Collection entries
****

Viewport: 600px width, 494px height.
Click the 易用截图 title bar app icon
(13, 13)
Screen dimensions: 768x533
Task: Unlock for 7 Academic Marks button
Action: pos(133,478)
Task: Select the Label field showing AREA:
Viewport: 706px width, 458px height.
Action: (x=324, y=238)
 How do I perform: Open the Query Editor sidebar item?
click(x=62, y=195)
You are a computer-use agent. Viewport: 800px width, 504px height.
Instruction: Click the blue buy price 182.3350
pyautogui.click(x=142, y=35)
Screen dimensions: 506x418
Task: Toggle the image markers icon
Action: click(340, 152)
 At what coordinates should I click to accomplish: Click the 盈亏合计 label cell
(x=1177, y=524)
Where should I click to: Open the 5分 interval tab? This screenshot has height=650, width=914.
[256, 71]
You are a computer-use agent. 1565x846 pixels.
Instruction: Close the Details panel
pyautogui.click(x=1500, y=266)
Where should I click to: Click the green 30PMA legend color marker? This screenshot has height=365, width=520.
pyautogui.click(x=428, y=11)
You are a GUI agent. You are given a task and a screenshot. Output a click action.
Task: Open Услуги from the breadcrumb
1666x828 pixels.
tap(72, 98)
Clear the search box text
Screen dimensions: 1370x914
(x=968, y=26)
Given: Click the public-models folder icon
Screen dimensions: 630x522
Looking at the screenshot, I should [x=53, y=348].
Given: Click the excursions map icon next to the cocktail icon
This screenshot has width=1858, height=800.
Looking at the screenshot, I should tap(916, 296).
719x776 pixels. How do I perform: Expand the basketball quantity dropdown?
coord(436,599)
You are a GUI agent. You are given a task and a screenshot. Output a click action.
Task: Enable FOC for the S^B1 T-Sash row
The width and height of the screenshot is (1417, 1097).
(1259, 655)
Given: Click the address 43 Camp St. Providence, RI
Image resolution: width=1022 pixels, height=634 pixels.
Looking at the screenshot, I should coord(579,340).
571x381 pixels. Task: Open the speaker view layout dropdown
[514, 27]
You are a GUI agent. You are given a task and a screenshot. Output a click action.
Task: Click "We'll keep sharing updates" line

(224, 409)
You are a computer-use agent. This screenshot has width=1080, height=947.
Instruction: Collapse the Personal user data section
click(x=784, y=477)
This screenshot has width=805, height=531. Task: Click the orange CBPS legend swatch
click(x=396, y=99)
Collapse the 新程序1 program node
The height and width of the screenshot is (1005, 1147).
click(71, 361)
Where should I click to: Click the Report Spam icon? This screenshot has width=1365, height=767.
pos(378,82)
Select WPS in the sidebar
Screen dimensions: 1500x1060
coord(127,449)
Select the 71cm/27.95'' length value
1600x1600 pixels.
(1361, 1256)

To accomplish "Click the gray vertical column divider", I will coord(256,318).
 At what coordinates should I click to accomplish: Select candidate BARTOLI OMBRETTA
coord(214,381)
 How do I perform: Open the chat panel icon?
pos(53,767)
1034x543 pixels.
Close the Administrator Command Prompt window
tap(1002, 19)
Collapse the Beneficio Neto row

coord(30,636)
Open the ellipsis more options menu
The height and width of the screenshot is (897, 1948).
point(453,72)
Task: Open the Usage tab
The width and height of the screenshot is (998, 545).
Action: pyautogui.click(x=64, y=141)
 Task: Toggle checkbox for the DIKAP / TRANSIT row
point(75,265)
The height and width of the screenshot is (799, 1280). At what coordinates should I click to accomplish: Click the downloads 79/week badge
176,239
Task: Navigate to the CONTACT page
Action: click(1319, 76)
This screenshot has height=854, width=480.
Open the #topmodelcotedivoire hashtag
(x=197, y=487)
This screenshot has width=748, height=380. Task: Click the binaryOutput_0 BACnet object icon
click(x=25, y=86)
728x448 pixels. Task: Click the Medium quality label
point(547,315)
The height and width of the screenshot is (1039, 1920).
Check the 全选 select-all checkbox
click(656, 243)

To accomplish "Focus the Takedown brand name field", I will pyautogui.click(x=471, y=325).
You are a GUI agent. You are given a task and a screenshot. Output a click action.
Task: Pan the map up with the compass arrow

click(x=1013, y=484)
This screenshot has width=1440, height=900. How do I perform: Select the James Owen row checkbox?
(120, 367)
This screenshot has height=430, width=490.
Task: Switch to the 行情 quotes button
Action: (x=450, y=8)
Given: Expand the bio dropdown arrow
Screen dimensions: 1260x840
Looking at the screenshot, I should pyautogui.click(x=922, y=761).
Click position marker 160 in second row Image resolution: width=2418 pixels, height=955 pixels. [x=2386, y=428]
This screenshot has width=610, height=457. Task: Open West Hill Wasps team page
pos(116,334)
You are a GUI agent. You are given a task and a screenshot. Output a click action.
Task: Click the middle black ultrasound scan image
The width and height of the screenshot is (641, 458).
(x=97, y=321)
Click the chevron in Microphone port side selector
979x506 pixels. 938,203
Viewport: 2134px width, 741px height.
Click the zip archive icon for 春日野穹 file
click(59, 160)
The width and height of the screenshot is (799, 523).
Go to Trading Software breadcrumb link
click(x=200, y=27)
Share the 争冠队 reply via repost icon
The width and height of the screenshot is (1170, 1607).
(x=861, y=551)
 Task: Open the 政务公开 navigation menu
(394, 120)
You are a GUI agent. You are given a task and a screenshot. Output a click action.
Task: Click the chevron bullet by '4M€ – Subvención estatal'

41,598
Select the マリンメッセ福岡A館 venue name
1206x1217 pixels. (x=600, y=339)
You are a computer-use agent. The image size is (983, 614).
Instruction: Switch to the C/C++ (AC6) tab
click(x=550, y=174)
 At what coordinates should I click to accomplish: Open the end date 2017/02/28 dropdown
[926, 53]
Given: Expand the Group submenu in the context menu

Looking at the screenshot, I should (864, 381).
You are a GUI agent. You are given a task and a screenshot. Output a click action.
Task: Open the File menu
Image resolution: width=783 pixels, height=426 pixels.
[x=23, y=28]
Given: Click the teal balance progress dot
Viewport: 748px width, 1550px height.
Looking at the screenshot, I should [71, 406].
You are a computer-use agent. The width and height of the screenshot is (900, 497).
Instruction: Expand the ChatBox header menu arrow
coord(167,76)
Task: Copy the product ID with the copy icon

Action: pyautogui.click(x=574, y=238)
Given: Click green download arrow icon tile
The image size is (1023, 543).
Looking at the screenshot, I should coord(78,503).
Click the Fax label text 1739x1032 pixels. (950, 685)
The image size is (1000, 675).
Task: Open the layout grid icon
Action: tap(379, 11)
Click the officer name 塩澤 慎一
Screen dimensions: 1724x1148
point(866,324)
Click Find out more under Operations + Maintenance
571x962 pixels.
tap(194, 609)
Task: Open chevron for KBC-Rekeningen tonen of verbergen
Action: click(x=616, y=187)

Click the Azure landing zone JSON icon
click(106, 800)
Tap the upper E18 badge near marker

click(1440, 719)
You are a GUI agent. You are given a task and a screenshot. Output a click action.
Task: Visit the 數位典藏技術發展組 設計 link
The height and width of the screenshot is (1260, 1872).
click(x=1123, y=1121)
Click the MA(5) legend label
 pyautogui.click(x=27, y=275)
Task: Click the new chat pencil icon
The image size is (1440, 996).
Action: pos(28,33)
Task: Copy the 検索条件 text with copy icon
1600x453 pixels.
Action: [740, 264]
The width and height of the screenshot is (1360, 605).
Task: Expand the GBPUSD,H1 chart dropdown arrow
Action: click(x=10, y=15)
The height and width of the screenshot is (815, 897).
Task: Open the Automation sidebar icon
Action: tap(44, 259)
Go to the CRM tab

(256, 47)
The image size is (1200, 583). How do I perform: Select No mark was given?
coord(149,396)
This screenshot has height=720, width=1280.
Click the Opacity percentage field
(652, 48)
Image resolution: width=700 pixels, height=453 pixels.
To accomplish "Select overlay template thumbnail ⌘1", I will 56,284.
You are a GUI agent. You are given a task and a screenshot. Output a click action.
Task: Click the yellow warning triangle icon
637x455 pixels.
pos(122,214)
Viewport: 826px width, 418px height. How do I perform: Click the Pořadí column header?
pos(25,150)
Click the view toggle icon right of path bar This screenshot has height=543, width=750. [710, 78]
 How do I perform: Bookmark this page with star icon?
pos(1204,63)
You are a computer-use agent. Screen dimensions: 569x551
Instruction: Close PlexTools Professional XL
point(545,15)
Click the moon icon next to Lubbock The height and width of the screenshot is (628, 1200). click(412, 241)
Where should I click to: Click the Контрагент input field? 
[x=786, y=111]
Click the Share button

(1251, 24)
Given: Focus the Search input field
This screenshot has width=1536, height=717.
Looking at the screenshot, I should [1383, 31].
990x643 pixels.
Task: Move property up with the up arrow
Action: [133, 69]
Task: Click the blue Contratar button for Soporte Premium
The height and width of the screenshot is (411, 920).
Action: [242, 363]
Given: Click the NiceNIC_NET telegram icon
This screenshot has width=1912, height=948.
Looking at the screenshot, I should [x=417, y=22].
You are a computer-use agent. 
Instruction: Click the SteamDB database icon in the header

****

AIM OF THE TASK
With the line holding "You are a computer-use agent. The image" as the first and the line holding "Click the officer name 塩澤 慎一" as the last, set down that range of the entries above exactly, and nothing else.

THE COMPLETED TASK
You are a computer-use agent. The image size is (983, 614).
Instruction: Switch to the C/C++ (AC6) tab
click(x=550, y=174)
 At what coordinates should I click to accomplish: Open the end date 2017/02/28 dropdown
[926, 53]
Given: Expand the Group submenu in the context menu

Looking at the screenshot, I should (864, 381).
You are a GUI agent. You are given a task and a screenshot. Output a click action.
Task: Open the File menu
Image resolution: width=783 pixels, height=426 pixels.
[x=23, y=28]
Given: Click the teal balance progress dot
Viewport: 748px width, 1550px height.
Looking at the screenshot, I should [71, 406].
You are a computer-use agent. The width and height of the screenshot is (900, 497).
Instruction: Expand the ChatBox header menu arrow
coord(167,76)
Task: Copy the product ID with the copy icon

Action: pyautogui.click(x=574, y=238)
Given: Click green download arrow icon tile
The image size is (1023, 543).
Looking at the screenshot, I should coord(78,503).
Click the Fax label text 1739x1032 pixels. (950, 685)
The image size is (1000, 675).
Task: Open the layout grid icon
Action: tap(379, 11)
Click the officer name 塩澤 慎一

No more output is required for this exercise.